* Text extract:
>> start

George Stedman 08:46
Yeah. So the first one we have is check 39 which is the failed mail messages. We added a right click option to clear failed or retrying messages.
Steve Stedman 09:00
That’s one of those that check 39 has been there for a long time. I mean, that was looking at the numbers. It’s one of the earlier checks I put in years ago, and it was one of those that will we would always, if we see it, we would go and run some T SQL scripts to go and clear out the failed ones. We just made it easy, quick, right click, and you can clear them out if you have them there.
George Stedman 09:26
The other one after that is check number 104, this one is the older failed or retry email messages. It helps you identify older mail features. And then that also includes the right click to purge option, yep.
Steve Stedman 09:39
And with those, the right click option gives you, I think, 30 days, 60 days or a year, or maybe it’s 30 and 90 days back or in a year, something like that. So you can choose, you don’t have to clear them all out. You can choose what you want to clear out on those when they happen. And then 105
George Stedman 09:53
Yeah, check 105 which is large number of email items in MSDB, which this will identify in via. Instruments retaining large volumes of mail history. It’ll also you can use it to clean up and control your MSDB growth, which generally you want to keep on the smaller end.
Steve Stedman 10:11
Yeah, you know what’s interesting too about this one is that Microsoft SQL Server is oftentimes one of your more expensive servers in your in your whole data center, whatever your structure is, whatever you have there, typically it is one of the more expensive ones. Sometimes there’s exceptions. And in the past, we used to have this kind of tagline, we’d say is that a database is a really expensive way to store files. When you can have there’s already a system that stores files. Well, we’ll extrapolate, extrapolate that to say a database is a really expensive system to store sent email if you’re one of those people that tends to be a pack rat and has like, 17 years of sent email items in your inbox, oh, gee, like me or not your inbox, but in your Sent Items folder like me. Well, that’s fine. You can deal with that in Outlook on your own, but don’t waste your SQL Server database as a place to hold years and years and years of sent items out of out of the Yeah, of everything that was sent out of SQL Server. So, yeah, you want to clean this up periodically. Probably should install a job that cleans it up over time. But it’s kind of a waste of a valuable asset like SQL Server to just be pack-ratting the Sent Mail over time. However, if that sent mail is something that is truly, really important to you, maybe you should figure out a way to extract it and store it somewhere else that is a much cheaper storage solution than Microsoft SQL Server.

>> end

* Recorded information:
>> start

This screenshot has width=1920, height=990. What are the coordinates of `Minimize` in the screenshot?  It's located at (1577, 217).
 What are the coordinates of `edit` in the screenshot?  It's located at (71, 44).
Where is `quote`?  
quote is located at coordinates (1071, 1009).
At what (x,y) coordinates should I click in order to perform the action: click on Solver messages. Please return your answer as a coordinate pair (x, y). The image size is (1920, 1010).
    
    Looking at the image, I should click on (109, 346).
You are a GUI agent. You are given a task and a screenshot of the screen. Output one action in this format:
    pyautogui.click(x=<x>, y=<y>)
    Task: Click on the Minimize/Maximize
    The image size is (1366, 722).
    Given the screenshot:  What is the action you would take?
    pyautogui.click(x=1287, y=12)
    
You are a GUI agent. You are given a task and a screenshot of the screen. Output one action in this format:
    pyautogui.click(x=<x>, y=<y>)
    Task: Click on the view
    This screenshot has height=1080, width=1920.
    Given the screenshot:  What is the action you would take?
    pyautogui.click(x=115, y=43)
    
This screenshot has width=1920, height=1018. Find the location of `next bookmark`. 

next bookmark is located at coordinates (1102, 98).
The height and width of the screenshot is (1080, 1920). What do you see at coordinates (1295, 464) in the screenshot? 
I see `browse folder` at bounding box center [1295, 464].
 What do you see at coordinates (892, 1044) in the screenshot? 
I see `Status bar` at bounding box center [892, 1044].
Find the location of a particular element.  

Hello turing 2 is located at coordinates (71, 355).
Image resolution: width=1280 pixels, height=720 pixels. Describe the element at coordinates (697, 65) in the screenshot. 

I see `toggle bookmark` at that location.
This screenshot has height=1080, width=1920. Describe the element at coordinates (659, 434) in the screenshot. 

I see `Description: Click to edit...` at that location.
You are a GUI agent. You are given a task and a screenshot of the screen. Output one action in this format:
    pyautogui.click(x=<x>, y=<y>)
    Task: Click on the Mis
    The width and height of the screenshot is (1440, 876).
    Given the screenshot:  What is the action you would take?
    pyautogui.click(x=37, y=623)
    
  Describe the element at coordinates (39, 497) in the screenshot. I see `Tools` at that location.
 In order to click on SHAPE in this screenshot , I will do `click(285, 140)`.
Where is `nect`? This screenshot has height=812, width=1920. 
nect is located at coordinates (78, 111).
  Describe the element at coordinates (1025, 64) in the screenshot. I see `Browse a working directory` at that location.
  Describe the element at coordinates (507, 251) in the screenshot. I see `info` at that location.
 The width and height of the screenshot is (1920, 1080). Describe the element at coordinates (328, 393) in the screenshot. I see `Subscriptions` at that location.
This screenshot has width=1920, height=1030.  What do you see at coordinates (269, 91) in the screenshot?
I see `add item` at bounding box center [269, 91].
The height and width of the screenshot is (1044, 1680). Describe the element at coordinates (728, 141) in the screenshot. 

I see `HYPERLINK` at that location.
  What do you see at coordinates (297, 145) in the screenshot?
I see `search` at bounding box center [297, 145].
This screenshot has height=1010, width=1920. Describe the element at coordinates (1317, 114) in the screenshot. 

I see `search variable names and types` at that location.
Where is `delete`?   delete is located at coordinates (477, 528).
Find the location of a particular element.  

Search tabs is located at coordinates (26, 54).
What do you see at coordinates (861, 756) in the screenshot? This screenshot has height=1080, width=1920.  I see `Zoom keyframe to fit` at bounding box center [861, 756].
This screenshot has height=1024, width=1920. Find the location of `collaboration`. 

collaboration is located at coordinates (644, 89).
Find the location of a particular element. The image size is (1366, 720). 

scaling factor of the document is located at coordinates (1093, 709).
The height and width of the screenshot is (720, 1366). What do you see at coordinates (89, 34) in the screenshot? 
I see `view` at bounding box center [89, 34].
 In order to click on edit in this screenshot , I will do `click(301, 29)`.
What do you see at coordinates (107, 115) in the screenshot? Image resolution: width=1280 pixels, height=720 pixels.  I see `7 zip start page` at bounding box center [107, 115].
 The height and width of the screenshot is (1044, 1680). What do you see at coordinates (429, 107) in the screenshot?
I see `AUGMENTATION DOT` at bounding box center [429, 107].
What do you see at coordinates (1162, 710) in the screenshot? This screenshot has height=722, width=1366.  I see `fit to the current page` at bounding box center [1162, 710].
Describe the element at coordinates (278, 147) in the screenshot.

>> end

* Task list:
(A) Answer the following from the transcript on SQL Server mail checks, one line each:
(i) What option was added to check 39?
(ii) Which messages does check 104 cover?
(iii) What condition does check 105 flag?
(B) Continue the transcript on SQL Server mail checks from the point where it stops.

* Exercise results:
(A)
(i) A right-click option to clear failed or retrying messages.
(ii) Older failed or retry email messages.
(iii) A large number of email items in MSDB.

(B)
George Stedman 11:36
Alrighty. The next few checks have to do with Temp DB. We have check 101, which is too many temp TV files. This will identify if you have too, too many files in Temp DB.
Mitchell Glasscock 11:48
And we did a recent podcast on Temp DB configure, or general file configuration recently, Right? Steve, I believe me, and you did one?
Steve Stedman 11:57
Yeah, that was, gosh, that was the one. I think we did it when we were on the road. And I actually record, recorded it for recorded it from the front seat of my car, which I apologize for that. I will never do that one again.
Mitchell Glasscock 12:07
So, well, there was good information on how your Temp DB files should be configured. It’s important to get the number of files and the size of files correctly. So that’s what, 101 and then I’m guessing, George, you’re going to go to 102 next?
George Stedman 12:23
As to what check 102 is Temp DB files are too small, which highlights if your Temp DB configurations will lead to excessive auto growth.
Mitchell Glasscock 12:34
This 102’s is kind of interesting too, because we have another quick scan check that shows if Auto growth is happening a lot, but this one’s kind of that pre if you haven’t had any auto growth and you’re maybe you’re configuring a new server and you miss setting up Temp DB to the correct sizes, this will catch it so that you don’t have to experience the pain of a bunch of auto growth happening every time you restart SQL Server.
Steve Stedman 13:00
Yeah, definitely good things. And you know, on this Mitch, the was it just yesterday or this morning? I forget that you and I were talking, and you made some comment about how I’ve shared that a lot of the things in Database Health Monitor were problems I ran into over time, and I think I shared that with you when you started working on Database Health Monitor a couple years ago, but now that you’ve been on it for a while, you’re now starting to point out that there are things in here that have been added because you found them and you never wanted to run in them again.
Mitchell Glasscock 13:31
Yeah. Or if I run into them, I want to, I want to know about it. Instead of trying to scrounge around for it.
George Stedman 13:36
We have one last quick scan check that we added, which was check 103, which is the target recovery time outside recommended range. This will let you know if there’s an unusual recovery configuration settings, and it helps you highlight configurations that may impact checkpoint behavior and crash recovery.
Steve Stedman 13:54
Ooh. This is a really cool one in that over the last, I don’t know, 12 or 14 years, Microsoft has changed the default setting on type target recovery time many times. Sometimes they had it to zero, sometimes they had it at 60 seconds. Sometimes, I think depending on different versions, there’s been some other settings, but this is one of those that can impact maybe how much data could be lost, or how often things are written to disk. And to simplify, if your server gets turned off or suddenly shuts down, what you’re going to have to go take through crash recovery to restore it on startup. So one of those, typically, it’s setting around 60 is recommended. If it’s outside of kind of that recommended range of, like 30 to 90. Kind of that area, we give you a warning in the Quick Scan, just to tell you about it. This might be something that you want to take a look at and adjust.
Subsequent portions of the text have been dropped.